## Task directions
List every line of the data below that contains the word "slice", copying each line in full.

+++

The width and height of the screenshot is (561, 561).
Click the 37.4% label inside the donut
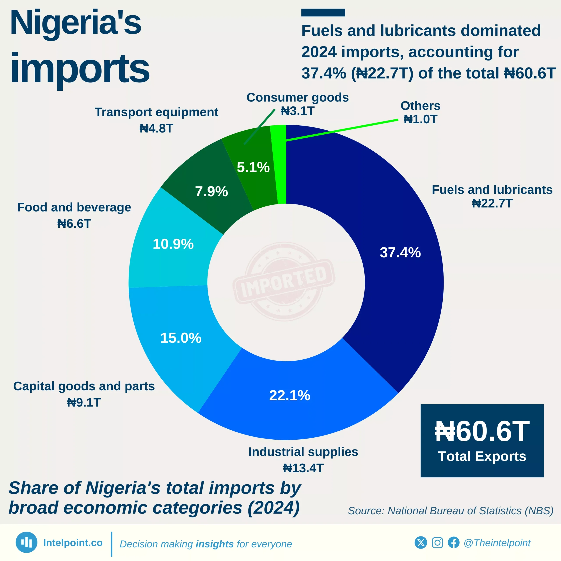[400, 253]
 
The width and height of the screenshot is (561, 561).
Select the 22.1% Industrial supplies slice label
[289, 396]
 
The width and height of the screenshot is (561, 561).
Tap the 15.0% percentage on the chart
[181, 338]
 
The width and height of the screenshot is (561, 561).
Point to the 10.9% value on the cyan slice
[173, 244]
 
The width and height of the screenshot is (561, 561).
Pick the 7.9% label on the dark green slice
[211, 192]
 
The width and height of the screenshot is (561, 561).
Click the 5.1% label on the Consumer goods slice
[253, 167]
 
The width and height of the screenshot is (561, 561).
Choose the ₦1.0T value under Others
[420, 119]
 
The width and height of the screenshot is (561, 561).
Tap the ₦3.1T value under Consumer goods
[297, 111]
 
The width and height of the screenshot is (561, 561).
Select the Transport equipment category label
[156, 112]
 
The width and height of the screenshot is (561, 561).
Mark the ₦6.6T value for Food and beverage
[74, 224]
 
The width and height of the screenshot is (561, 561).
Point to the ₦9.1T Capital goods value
[84, 403]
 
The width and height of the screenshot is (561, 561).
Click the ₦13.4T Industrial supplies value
[303, 468]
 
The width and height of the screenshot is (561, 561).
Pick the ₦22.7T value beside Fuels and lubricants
[492, 203]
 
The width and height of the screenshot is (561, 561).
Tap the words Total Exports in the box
[482, 456]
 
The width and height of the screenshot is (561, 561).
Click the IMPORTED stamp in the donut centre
[284, 282]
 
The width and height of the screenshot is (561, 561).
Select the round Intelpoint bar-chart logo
[27, 542]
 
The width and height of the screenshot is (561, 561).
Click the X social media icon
[421, 542]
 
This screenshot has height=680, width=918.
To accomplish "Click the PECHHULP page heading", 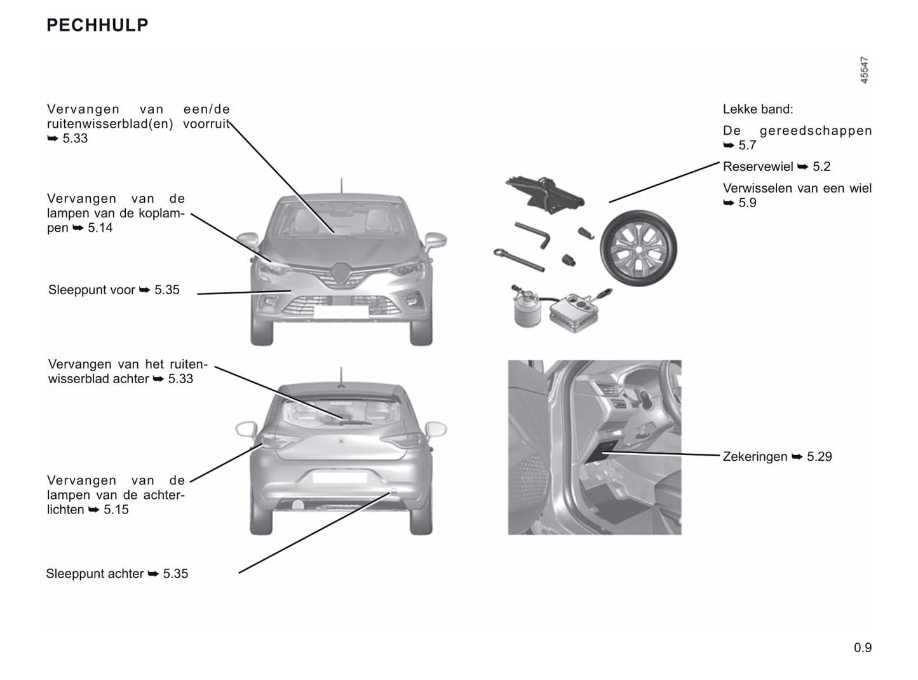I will [97, 25].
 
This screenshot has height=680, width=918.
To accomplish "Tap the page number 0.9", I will [863, 648].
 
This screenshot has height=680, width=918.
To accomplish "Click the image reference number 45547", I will [864, 70].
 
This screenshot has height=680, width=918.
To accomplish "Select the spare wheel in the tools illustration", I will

+++

## Task response
Select the 22.1% Industrial supplies slice label
Point to the 10.9% value on the cyan slice
Pick the 7.9% label on the dark green slice
Click the 5.1% label on the Consumer goods slice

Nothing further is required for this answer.